Despite La Pecera’s first 20 minutes edging toward surrealism (or an even more spiritual realm), the film largely remains naturalistic, rarely delving into or indulging any sense of eeriness or mystery. It’s a texture that’s notable in both the performances, which are on the whole quite good, and the cinematography. Visually, La Pecera boasts some arresting images — the murky hues of a sunset slowly fading on a desolate beach, a haunting reflection glimpsed in a mirror — but the handheld camerawork also too often lends a dissonance, the beauty of these static images butting up against the distracting (and literal) shakiness of the form. In general, the film lacks the stillness necessary to land with impact, surprising given the narrative; it only runs 90 minutes, but still feels frustratingly lacking in intent. This leaves some of the major plot points, especially in the final act, feeling rushed and landing with less intention than they ought to.

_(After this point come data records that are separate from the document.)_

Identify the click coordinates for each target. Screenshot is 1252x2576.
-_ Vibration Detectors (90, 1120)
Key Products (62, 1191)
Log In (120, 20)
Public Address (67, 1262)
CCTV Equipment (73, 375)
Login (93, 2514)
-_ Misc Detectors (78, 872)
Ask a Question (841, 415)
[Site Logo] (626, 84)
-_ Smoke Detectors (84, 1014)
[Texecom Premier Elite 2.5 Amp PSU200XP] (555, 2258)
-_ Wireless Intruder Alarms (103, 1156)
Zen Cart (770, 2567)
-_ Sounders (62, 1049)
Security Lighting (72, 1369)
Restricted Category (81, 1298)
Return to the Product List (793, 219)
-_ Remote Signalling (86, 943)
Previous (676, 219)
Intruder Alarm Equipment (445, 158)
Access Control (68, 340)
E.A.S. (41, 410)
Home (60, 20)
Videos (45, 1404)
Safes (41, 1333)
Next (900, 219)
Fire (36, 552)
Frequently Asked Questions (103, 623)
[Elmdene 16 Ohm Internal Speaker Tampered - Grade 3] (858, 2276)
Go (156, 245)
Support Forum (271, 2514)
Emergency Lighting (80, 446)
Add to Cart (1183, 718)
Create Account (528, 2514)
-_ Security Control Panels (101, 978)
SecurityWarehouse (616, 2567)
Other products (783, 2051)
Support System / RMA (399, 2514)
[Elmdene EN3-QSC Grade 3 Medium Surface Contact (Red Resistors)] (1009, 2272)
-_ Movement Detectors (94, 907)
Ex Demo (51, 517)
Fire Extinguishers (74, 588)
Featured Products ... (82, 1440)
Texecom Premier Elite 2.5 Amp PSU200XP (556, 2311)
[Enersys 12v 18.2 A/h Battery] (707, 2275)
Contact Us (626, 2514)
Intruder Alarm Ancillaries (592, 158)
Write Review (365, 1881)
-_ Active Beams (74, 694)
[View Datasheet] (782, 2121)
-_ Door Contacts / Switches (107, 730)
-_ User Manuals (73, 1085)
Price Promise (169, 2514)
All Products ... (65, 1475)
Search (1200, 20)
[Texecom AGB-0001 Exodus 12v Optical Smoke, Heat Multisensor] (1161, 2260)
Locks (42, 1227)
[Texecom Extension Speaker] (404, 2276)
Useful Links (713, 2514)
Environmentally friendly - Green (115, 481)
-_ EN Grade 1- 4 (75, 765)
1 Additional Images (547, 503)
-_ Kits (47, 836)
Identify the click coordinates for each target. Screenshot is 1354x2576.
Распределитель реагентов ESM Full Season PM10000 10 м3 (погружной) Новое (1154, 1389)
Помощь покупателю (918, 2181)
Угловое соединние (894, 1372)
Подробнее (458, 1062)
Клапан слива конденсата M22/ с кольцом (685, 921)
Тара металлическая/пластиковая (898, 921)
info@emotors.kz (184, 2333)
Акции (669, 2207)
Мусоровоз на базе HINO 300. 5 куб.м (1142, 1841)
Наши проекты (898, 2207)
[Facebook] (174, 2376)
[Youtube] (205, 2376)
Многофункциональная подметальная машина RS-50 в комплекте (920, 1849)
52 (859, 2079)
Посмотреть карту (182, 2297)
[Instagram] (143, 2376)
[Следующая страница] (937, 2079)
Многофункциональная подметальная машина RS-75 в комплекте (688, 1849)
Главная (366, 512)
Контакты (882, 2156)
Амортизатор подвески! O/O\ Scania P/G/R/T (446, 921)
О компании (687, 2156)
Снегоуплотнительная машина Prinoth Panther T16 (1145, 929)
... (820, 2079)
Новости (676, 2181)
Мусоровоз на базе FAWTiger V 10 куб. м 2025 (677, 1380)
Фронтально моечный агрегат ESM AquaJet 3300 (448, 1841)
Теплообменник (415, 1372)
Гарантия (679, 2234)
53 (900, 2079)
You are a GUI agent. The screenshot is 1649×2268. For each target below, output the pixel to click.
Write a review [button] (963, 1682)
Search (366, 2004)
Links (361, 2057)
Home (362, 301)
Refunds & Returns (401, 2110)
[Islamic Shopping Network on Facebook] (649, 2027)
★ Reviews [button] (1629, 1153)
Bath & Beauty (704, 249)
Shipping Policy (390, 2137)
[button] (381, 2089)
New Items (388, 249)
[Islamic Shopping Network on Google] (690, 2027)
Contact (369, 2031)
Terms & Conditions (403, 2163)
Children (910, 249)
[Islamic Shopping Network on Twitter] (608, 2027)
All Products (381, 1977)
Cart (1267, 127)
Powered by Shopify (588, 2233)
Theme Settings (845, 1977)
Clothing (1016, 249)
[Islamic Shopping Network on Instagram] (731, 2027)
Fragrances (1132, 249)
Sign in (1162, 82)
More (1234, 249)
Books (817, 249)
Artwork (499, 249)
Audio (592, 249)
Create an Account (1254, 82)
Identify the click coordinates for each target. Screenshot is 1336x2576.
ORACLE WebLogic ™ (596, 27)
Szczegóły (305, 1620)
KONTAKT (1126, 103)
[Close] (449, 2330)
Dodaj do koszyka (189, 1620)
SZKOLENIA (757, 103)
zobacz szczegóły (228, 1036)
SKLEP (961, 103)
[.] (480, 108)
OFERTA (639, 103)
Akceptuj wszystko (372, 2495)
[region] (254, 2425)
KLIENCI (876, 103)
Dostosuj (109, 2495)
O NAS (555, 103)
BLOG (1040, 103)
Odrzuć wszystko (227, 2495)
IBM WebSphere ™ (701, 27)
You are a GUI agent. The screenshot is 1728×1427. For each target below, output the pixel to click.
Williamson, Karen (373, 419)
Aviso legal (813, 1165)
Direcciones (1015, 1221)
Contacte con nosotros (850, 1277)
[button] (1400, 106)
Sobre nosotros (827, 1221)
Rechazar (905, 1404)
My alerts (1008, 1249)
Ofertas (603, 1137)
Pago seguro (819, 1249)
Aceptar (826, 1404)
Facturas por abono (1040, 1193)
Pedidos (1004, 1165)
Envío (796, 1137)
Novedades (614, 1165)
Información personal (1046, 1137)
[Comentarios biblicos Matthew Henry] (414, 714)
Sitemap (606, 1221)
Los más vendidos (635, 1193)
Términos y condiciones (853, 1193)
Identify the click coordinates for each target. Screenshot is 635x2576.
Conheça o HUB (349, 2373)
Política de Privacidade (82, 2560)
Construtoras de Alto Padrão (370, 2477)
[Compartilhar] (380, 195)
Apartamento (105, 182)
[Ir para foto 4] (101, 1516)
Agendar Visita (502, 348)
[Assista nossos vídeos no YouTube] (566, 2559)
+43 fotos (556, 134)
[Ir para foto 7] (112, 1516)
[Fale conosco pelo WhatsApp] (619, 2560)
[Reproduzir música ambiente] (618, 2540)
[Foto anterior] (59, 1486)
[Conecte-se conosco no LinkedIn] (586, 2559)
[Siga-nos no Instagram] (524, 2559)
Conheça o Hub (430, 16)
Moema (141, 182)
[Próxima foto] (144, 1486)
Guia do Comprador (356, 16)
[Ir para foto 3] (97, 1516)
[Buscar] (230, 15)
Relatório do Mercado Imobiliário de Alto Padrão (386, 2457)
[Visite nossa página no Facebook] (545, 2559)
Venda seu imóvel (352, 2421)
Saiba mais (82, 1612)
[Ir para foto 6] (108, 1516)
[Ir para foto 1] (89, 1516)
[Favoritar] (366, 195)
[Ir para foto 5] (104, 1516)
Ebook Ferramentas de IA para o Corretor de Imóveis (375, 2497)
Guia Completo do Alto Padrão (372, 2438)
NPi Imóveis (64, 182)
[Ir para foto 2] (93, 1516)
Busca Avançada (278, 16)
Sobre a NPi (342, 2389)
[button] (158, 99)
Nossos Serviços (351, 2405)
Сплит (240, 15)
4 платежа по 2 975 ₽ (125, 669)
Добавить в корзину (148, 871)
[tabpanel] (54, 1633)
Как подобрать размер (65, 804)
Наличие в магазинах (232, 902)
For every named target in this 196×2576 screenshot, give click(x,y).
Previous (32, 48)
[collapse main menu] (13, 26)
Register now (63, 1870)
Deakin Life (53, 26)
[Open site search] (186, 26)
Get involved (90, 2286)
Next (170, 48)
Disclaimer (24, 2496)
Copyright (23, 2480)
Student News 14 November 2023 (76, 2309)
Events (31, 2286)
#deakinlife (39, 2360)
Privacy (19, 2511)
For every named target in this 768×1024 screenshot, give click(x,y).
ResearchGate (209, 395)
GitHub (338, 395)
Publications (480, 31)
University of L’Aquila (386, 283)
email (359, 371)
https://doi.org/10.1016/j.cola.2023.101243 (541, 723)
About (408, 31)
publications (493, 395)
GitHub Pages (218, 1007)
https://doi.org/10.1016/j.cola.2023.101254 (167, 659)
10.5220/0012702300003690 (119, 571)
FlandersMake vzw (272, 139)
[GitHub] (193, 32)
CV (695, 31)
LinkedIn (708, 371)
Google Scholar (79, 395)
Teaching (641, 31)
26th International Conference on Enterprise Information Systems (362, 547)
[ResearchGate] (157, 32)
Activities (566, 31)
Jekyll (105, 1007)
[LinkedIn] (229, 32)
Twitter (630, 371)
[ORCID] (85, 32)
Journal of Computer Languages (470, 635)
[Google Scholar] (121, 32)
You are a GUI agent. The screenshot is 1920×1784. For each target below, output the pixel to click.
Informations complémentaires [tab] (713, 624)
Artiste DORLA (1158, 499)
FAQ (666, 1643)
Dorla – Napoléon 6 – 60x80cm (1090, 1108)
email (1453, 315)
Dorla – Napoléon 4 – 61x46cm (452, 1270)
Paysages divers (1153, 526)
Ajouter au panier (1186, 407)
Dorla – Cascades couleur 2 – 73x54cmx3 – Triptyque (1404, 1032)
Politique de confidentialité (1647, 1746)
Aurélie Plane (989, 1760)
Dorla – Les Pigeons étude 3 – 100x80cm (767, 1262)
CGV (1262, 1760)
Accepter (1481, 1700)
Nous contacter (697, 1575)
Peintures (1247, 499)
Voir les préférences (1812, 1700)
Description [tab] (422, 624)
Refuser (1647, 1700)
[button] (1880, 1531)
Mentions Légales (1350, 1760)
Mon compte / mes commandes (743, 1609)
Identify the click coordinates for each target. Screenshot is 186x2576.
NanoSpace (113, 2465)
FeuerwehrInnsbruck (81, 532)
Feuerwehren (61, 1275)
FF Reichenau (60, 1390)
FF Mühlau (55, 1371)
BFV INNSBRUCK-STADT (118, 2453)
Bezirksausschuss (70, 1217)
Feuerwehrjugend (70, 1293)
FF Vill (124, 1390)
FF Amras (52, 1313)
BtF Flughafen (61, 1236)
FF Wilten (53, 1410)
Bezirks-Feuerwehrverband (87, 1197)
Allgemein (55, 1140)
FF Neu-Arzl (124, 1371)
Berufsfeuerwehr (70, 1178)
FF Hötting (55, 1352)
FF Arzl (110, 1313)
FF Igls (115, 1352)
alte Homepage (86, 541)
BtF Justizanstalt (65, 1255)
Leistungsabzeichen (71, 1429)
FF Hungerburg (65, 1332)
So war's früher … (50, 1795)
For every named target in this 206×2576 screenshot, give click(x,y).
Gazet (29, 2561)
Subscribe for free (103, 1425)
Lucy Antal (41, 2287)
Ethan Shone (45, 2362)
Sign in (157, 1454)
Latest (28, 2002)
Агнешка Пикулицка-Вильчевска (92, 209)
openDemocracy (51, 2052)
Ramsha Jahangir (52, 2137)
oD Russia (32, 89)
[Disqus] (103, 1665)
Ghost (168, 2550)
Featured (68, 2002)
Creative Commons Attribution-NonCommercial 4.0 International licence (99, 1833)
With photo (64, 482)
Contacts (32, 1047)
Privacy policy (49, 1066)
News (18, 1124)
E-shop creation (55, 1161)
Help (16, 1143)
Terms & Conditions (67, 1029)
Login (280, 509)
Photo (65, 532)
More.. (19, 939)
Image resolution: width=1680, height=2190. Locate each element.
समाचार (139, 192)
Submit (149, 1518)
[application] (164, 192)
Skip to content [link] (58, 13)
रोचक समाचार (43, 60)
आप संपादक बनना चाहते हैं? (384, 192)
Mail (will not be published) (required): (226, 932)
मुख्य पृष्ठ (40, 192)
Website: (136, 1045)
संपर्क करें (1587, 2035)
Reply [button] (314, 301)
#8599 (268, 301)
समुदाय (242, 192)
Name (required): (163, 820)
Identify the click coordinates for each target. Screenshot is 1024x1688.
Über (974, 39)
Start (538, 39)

It’s perhaps best to view La Pecera as a treatise on taking control of one’s own life. Early in the film, Noelia’s partner continually tries to influence — to the point of almost controlling — her decisions. He soon becomes overbearing, which forces her to leave without him. And then there are the doctors, family, and friends who all attempt to exert some authority over Noelia’s actions despite her moves to defy them, repeatedly reminding them that she is not a child. This reflects La Pecera’s most fleshed out ideas, with the concept of self-determination being linked to the larger story of Vieques’ citizens attempting to regain control over their island from American influence.
But given how primed the film’s various plot threads of both a damaged community and a woman confronting the stark reality of death feel for a complex dissection of identity, mortality, and trauma, Marrero Sánchez’ only musters disappointingly tepid ruminations on any of them. La Pecera remains a sufficiently solid debut on the strength of its interesting, albeit sporadic, considerations, the filmmaker’s instinct for compositions, and dedication to naturalistic minimalism, all of which suggest great potential for the future. But this time out, the shortcomings are tough to ignore.